Under the fixed-effect model with a heterogeneity correction, which gives more weight to large studies like Alfieri et al.  (n = 525) and Smeds et al.  (n = 973), the identification rate was 87.0% (95% CI 76.7%–95.8%) (Fig. 4). The median sample size for studies included in this analysis was 40. A follow-up unweighted multiple regression analysis showed that study sample size (β = − 0.74, p = .036) was the only statistically significant predictor for lower identification out of the following variables: sample size, year, region, number of centers, and type of dissection, (for the whole model: R2 = 0.56, F(8,12) = 1.94, p = .146). See Fig. 5 for a partial regression plot between sample size and PPE. The outlier in the bottom left of Fig. 5 was Lange et al. —a study with a small sample size (n = 40) and a low identification rate (75.0%, 95% CI 60.3%–87.4%). For the remainder of this analysis, we assumed that the sample size/prevalence relationship was a source of bias and, therefore, we described results for both random-effect and fixed-effect models.

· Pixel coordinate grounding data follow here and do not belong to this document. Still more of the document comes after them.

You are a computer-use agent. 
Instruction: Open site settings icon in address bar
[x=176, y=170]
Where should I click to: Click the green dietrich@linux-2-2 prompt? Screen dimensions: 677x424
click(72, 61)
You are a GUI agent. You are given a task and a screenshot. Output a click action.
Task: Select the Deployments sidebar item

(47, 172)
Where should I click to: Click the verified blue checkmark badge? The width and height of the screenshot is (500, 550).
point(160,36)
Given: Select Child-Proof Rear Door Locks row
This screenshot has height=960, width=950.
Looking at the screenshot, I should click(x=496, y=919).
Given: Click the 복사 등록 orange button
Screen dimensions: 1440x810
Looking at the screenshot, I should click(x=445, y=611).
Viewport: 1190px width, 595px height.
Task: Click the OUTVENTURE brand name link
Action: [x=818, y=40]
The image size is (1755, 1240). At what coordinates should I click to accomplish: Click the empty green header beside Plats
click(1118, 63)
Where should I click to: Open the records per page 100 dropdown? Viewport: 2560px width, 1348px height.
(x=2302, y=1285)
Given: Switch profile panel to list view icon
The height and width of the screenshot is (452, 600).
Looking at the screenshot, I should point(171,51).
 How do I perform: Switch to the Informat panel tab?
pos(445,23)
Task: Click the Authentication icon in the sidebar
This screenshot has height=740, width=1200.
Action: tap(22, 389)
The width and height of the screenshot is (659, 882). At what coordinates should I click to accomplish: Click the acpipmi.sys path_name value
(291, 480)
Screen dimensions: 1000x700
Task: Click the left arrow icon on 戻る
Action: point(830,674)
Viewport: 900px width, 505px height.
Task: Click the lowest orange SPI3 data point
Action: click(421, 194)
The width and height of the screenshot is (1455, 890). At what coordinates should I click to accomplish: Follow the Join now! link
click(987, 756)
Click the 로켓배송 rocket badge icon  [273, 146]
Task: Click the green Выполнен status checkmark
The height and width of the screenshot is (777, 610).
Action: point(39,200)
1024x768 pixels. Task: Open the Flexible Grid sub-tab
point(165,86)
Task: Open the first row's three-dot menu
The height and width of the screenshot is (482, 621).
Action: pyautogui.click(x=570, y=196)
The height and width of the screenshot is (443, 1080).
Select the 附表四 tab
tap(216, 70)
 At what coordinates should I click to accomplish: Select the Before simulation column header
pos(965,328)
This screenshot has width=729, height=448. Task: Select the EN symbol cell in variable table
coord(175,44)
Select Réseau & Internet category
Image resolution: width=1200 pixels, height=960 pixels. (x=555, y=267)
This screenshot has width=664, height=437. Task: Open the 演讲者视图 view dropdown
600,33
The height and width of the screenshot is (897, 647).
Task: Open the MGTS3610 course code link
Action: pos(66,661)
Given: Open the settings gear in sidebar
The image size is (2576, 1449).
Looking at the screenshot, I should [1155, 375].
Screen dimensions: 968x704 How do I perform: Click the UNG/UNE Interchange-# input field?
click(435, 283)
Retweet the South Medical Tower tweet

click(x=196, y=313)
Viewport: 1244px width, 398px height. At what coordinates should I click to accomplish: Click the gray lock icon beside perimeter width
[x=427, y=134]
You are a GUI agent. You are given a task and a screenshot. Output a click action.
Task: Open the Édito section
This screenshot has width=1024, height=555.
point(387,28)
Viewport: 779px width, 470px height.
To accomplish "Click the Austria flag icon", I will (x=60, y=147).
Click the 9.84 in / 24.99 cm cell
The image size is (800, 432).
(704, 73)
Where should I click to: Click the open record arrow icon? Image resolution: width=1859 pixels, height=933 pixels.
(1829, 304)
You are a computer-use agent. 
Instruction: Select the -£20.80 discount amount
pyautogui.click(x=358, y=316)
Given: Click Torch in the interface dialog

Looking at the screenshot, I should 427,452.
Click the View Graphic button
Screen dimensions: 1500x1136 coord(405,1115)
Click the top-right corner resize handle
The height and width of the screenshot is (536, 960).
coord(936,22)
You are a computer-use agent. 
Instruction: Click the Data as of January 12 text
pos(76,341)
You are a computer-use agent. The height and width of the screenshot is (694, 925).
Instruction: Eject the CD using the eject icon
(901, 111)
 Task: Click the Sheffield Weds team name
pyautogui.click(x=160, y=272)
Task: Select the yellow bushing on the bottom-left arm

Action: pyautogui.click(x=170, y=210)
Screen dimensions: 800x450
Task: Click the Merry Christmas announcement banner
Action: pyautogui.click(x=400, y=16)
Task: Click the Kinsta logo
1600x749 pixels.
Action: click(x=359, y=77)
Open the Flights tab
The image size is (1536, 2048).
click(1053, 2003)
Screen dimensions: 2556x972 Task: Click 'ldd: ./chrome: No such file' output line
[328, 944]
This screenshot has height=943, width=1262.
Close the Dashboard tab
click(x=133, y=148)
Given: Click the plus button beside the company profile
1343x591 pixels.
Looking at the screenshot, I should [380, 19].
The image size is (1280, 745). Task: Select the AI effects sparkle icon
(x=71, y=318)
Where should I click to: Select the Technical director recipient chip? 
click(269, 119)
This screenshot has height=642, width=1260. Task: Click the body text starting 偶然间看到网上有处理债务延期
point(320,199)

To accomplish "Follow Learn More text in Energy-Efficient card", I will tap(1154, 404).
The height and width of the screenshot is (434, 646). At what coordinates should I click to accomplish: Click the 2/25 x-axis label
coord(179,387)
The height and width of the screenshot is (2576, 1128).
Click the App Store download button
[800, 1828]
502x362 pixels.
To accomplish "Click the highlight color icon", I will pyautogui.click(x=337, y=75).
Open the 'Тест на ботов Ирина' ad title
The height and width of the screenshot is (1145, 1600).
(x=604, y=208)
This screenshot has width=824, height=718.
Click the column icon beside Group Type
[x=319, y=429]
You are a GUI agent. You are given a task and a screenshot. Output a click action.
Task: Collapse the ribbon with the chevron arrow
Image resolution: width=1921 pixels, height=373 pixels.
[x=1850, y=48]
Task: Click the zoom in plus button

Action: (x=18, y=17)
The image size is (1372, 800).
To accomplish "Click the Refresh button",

Meta-analysis on the identification rate of the iliohypogastric nerve
Figures 6 (random-effects model) and 7 (fixed-effects model) show the identification rate for IHN. A total of 15 studies and 4187 half-bodies were analyzed. The overall identification rate for the IHN was 86.7% (95% CI 78.3%–93.3%) and 76.3% (95% CI 62.5%–88.9%) using a random-effects model and fixed-effects model, respectively. In a leave-one-out sensitivity analysis, the identification rates varied slightly from 84.4 to 88.1% for a random-effects model and from 74.3 to 80.9% for a fixed-effects model. A visual analysis of a funnel plot and DOI plot indicated marked asymmetry; we also noted that there was a negative relationship between prevalence and sample size—similar to the IIN outcome. Table 5 shows the results of the overall and subgroup analyses for the IHN. The identification rates ranged from 64.5% (95% CI 58.5%–70.4%) for multicenter studies to 99.9% (95% CI 99.1%–100.0%) for single center studies. As in the IIN outcome, there was a large, statistically significant amount of heterogeneity overall and within subgroups.
Meta-analysis on the identification rate of the genital branch of the genitofemoral nerve
Figures 8 and 9 and Table 6 show the results for the GNF. Fifteen studies and 3354 half-bodies were included. The identification rates for random-effects and fixed-effects models were 69.1% (95% CI 53.1%–83.0%) and 47.8% (95% CI 22.8%–73.0%), respectively. A leave-one-out sensitivity results ranged from 64.8 to 73.6% for a random-effects model and from 44.6 to 54.9% for a fixed-effects model. There was a large and statistically significant amount of heterogeneity overall and within subgroups. As with other outcomes, a visual analysis of funnel and DOI plots indicated irregularity and provided evidence that larger studies tended to have smaller prevalence.
Meta-analysis of anatomical reference points
Table 7 presents all secondary endpoints including the pooled estimates of distance of the point of the nerve emergence in relationship to the anatomic landmarks for the IIN, which was located inferior to the ASIS, medially to the ASIS, and the inguinal ligament. In one study , the range was reported instead of the standard deviation. Therefore, we estimated the standard deviation from the range using the guidelines in Hozo et al.  assuming an underlying normal distribution of nerve lengths. The distance from IIN emergence inferior to the ASIS was 2.8 cm (2.65–2.95) and medially to the ASIS was 3.62 cm (3.04–4.19). For nerve length outcomes, there was a large and statistically significant amount of heterogeneity. When computable, the heterogeneity estimates for other reference points were also large and statistically significant.